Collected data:
----------------------------------------

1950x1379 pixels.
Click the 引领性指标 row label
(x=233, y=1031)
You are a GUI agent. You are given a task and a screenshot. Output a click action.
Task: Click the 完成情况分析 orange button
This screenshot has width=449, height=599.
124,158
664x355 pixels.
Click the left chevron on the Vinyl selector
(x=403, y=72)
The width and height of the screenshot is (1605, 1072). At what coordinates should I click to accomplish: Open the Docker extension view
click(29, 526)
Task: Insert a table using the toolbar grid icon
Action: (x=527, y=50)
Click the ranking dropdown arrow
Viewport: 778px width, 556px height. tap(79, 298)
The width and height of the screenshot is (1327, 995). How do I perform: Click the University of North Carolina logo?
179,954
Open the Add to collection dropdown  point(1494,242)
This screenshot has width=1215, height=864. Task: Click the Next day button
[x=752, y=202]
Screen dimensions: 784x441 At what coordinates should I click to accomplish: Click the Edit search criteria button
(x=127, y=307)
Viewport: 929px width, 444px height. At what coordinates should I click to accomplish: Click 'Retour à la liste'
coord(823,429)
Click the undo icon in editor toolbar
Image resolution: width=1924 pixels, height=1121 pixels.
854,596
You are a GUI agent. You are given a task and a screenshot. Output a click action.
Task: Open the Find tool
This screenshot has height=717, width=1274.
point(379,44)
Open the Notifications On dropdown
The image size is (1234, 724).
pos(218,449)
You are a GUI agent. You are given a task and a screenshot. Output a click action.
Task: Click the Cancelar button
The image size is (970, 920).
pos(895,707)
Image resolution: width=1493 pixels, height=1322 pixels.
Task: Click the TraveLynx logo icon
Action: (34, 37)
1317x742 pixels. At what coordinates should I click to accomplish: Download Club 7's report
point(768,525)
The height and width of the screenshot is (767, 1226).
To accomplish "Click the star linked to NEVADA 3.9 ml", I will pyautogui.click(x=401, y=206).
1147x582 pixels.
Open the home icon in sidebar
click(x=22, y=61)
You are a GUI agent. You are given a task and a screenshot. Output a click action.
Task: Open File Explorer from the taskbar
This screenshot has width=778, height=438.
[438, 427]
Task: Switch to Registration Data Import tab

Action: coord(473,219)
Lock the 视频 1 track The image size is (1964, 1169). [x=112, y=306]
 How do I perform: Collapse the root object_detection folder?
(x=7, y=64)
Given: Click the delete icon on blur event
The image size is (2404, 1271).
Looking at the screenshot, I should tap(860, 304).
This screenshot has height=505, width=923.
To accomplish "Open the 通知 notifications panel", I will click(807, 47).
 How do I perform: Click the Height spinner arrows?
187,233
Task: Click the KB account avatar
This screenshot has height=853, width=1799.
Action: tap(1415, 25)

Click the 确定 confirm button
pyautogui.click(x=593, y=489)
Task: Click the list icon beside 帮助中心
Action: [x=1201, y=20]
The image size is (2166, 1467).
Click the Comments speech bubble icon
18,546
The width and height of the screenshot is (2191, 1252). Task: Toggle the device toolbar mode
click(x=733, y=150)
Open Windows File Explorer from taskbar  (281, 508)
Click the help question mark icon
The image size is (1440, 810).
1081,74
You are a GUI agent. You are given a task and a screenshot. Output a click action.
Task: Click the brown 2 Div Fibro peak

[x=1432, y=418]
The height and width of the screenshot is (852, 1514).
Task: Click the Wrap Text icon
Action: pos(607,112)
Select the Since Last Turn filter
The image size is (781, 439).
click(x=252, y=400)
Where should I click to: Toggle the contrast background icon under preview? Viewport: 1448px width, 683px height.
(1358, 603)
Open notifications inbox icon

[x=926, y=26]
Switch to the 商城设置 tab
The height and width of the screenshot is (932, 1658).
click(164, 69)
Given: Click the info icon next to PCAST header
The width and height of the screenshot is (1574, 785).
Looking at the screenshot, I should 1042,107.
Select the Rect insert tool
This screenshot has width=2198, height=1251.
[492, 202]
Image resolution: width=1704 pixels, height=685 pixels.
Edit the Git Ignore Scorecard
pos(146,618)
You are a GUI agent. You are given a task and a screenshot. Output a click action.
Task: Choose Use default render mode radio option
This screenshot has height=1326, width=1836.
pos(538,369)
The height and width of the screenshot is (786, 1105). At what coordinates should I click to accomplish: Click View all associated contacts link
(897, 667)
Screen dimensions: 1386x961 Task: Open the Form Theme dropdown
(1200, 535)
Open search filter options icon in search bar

----------------------------------------

EXERCISE INSTRUCTIONS - Lines above containing "will": how many? Reply with the number only.

EXERCISE ANSWER - 2